__Work required__: From the data below, set down exactly the lines between the one holding "Given: Click the 500.0 support level label" and the one holding "is (480, 607).", inclusive, and no others.

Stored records
-*-
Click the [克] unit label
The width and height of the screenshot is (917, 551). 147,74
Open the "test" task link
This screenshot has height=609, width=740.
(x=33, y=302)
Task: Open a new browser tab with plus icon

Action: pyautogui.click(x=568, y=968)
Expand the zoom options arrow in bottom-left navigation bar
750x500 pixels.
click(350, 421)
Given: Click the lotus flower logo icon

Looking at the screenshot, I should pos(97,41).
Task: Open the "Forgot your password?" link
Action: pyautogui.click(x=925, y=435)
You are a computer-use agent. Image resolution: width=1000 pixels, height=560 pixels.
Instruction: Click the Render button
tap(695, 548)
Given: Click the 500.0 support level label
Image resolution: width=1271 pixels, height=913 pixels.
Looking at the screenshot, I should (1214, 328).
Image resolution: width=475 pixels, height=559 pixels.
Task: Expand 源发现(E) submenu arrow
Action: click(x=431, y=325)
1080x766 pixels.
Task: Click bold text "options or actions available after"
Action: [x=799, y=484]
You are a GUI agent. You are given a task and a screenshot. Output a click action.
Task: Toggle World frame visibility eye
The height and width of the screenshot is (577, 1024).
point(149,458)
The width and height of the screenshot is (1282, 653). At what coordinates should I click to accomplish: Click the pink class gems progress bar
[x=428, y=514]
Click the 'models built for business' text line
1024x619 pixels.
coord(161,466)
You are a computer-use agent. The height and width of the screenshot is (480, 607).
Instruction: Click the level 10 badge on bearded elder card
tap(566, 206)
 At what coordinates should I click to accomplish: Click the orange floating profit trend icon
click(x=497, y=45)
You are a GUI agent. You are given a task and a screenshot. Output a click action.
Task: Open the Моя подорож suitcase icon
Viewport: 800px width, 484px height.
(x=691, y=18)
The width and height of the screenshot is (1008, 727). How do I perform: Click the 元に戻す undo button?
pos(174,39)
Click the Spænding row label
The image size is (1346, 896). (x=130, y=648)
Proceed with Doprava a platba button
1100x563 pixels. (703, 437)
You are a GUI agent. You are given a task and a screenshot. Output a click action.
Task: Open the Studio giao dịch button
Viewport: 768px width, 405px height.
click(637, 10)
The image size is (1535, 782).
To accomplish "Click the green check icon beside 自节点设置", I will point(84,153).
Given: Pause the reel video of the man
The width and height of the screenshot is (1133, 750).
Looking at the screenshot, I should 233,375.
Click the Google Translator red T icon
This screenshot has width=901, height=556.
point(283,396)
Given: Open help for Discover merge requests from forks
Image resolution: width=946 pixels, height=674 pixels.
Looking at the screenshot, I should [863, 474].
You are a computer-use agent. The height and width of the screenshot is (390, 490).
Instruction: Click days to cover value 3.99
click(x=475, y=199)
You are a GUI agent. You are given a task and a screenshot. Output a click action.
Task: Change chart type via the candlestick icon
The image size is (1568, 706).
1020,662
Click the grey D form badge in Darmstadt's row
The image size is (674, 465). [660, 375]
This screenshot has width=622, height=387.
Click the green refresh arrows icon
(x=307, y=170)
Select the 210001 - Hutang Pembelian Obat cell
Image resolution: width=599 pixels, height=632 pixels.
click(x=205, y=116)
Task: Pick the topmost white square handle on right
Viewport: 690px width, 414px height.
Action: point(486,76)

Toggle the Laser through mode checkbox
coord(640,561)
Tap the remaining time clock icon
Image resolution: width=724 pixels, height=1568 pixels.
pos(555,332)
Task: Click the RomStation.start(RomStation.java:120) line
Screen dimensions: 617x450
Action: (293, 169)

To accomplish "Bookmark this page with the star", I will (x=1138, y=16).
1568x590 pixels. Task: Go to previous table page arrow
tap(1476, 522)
-*-
__Task result__:
Given: Click the 500.0 support level label
Image resolution: width=1271 pixels, height=913 pixels.
Looking at the screenshot, I should (1214, 328).
Image resolution: width=475 pixels, height=559 pixels.
Task: Expand 源发现(E) submenu arrow
Action: click(x=431, y=325)
1080x766 pixels.
Task: Click bold text "options or actions available after"
Action: [x=799, y=484]
You are a GUI agent. You are given a task and a screenshot. Output a click action.
Task: Toggle World frame visibility eye
The height and width of the screenshot is (577, 1024).
point(149,458)
The width and height of the screenshot is (1282, 653). At what coordinates should I click to accomplish: Click the pink class gems progress bar
[x=428, y=514]
Click the 'models built for business' text line
1024x619 pixels.
coord(161,466)
You are a computer-use agent. The height and width of the screenshot is (480, 607).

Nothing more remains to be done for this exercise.